First, a little background on how the blood flow works and its relation to varicoceles. Every part of the body needs oxygen. Blood carries oxygen to various parts of the body through arteries. Arteries have muscular walls that pump the blood away from the heart. Veins are the channels that bring the blood back to the heart, and they do not have thick, muscular walls. Their walls are fairly thin, and the blood in them moves more passively. It is pushed back toward the heart through the pressure of the blood being pumped away from the heart and the movement of the muscles and other structures surrounding the veins pushing against the vein walls.
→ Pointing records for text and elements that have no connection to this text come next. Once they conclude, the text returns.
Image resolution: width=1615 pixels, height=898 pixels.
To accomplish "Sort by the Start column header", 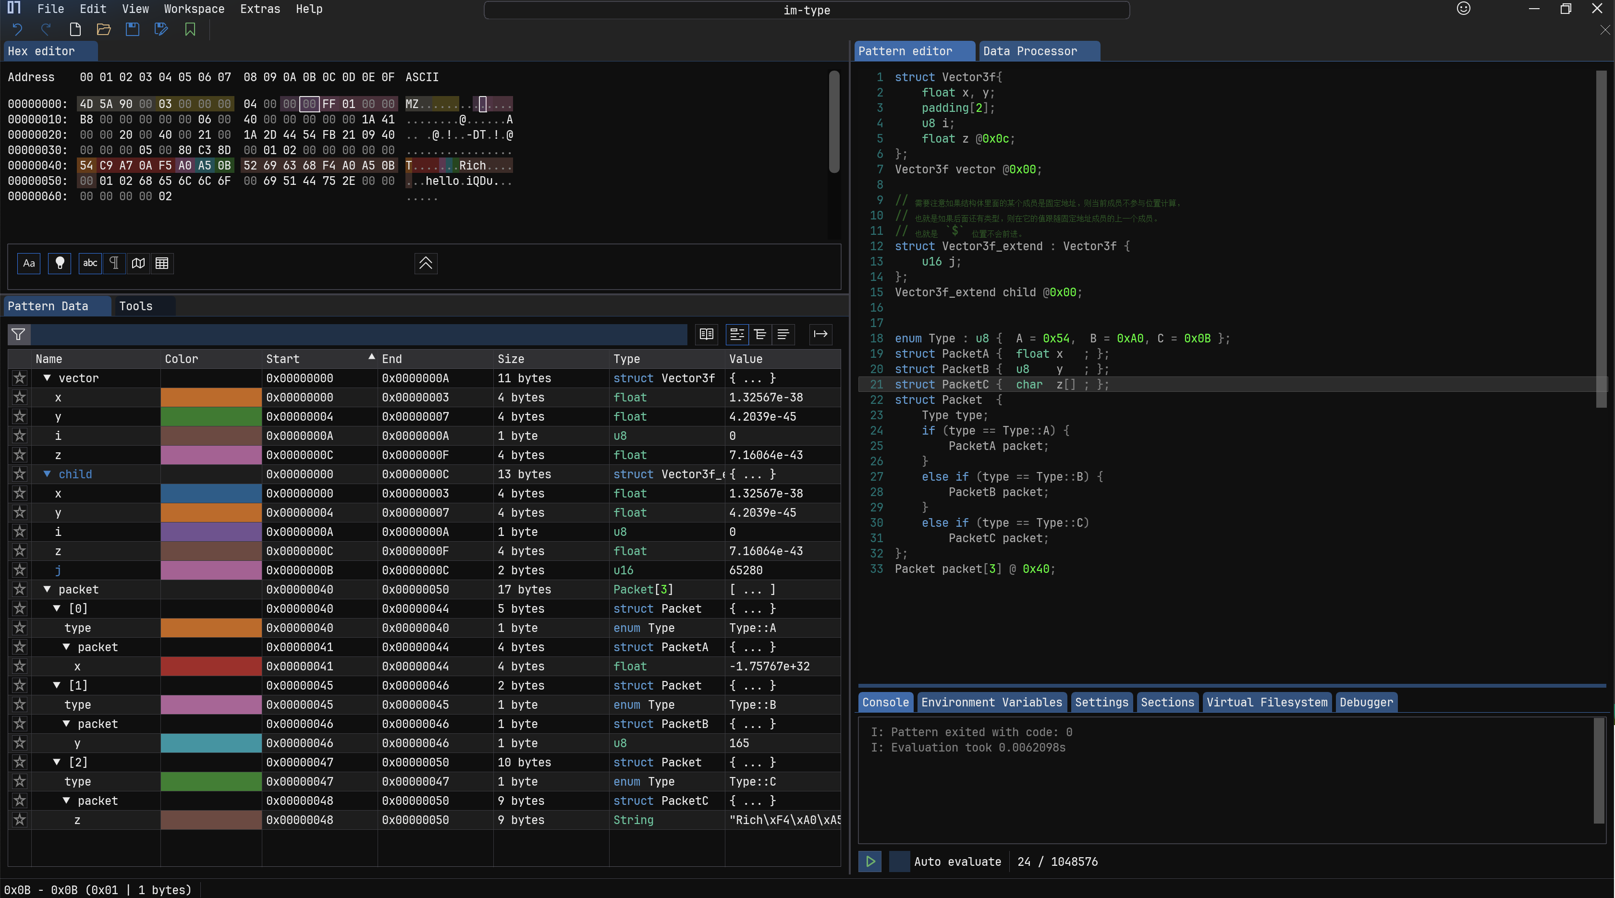I will (x=283, y=358).
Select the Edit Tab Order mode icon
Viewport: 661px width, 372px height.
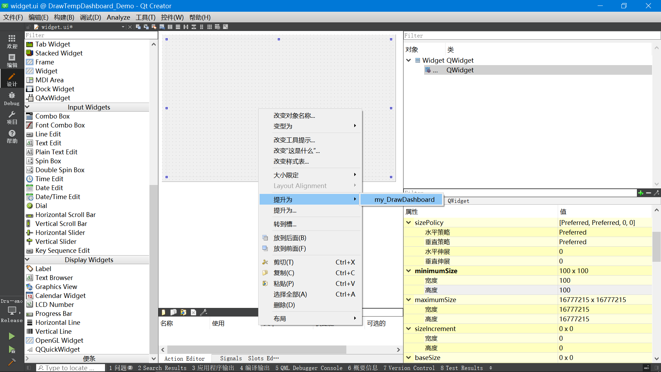(x=162, y=27)
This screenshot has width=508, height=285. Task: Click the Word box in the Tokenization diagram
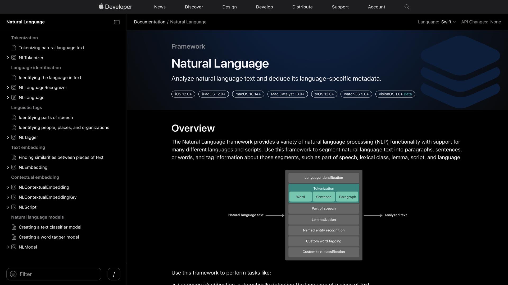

Interspersed along the veins are a series of one-way valves. These valves allow the blood to flow toward the heart but stop the blood from “slipping” backwards. (They operate like “flap-valves.”) If these valves are not working properly, blood will flow backwards and, because of gravity, the blood will collect in the most dependent (lowest) part of the pathway. In people who have large varicose veins in their legs, the valves in the veins in their legs are not functioning properly and the blood is actually pooling in their legs. Because of this, they will find that after standing for long periods of time, the blood has collected in their legs, giving them a heavy, dragging feeling. Men with varicoceles may notice a heavy, dragging, aching feeling in the scrotum (“ball sack”) at the end of the day. There, too, the valves in the veins that drain the blood from the testicles (the internal-spermatic veins) are not functioning properly and allow the blood to collect, and the veins to swell.
Varicoceles most commonly develop during adolescence when the testes grow dramatically and therefore need more blood delivered to supply the increased need for oxygen and nutrients. Since more blood is going into the testes, there is also more blood draining away from them. If the valves are not functioning properly, the extra blood cannot be handled by the veins, and the blood pools in the scrotum.
Of those men who have varicoceles, forty-five percent have varicoceles on both sides; fifty percent have a left-side varicocele; and five percent have a varicocele on the right side alone.
Why these valves are not functioning properly is not known. However, there does seem to a genetic component to varicoceles. If large varicoceles develop in a man after adolescence, he must be examined to make sure that there is no tumor in the abdomen pushing and compressing the veins, making the blood unable to properly flow back to the heart.
Varicoceles may cause any of the following: testicular damage, infertility, decreased testosterone, pain, cosmetic embarrassment .
Varicoceles may cause damage to the testicles; they may not grow appropriately. This damage is progressive, often worsening over time. If an adolescent has a one-sided varicocele on the testis on that side may not develop as much as the other side and may be significantly smaller. This is a serious consideration because smaller testes generally produce significantly less sperm and testosterone than normal-sized testes.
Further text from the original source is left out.